Los que entonces seguíamos los acontecimientos desde España a través de un denso velo de censura estábamos perplejos. De inmediato nos solidarizamos con la rebeldía, aunque por causas equivocadas. El que vive sucesos de un modo vicario suele ver lo que no hay y adaptar lo que hay a sus propias circunstancias. A decir verdad, en España buena parte de la autoridad académica estaba al lado de los estudiantes y a menudo sufría iguales o mayores represalias, los padres se mostraban bastante tolerantes con nuestras modestas rebeldías y la cultura oficial se había desautorizado sola. Pero cualquier forma de combatir la autoridad nos parecía digna de ser apoyada. En el plano teórico hicimos lo que pudimos: leer a Althusser, a Marcuse, a Lukács y a Erich Fromm; en el práctico, seguir conspirando y manifestándonos y recibiendo alguna que otra tunda.
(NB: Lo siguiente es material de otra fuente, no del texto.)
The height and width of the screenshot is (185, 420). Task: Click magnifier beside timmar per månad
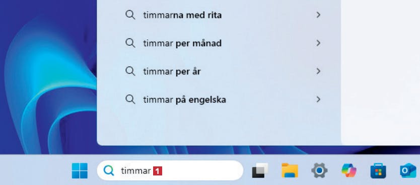click(130, 43)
En última instancia, el Mayo del 68 tuvo lugar en París y sólo en París. No fue en rigor un movimiento revolucionario, sino la puesta en escena de una serie de tendencias. También fue, seguramente, el primer acontecimiento retransmitido por las televisiones de todo o casi todo el mundo, con lo que inauguró la era virtual en la que aún estamos. En todos estos sentidos inauguró una época y, pese a todo, estuvo bien. Sus defectos y sus limitaciones fueron al mismo tiempo sus principales virtudes. Desde otro punto de vista, marcó sin saberlo el fin de las grandes ideologías, especialmente del marxismo, que ya no volvió a levantar cabeza, y también marcó el final de París como capital intelectual del mundo, un título que se había ganado justamente desde los tiempos de la Ilustración, pero que ahora cedía sin rechistar a Londres y a Nueva York. Entonces era inimaginable, pero París pronto dejaría de ser el maître à penser, el epicentro de los movimientos artísticos, literarios, teatrales y cinematográficos, e incluso el árbitro de la moda y de la gastronomía. Con este ocaso se fue también el recuerdo del Mayo del 68. Lo que tuvo de apolítico determinó su persistencia en el terreno de las actitudes sociales y personales. Quienes lo vivimos, dentro o fuera, nos hemos convertido, como en la canción de Jacques Brel, en los denostados mayores ante cuyas narices voceábamos consignas irrealizables. Tal vez los jóvenes de hoy deberían tomar ejemplo. No sé muy bien de qué, pero ejemplo.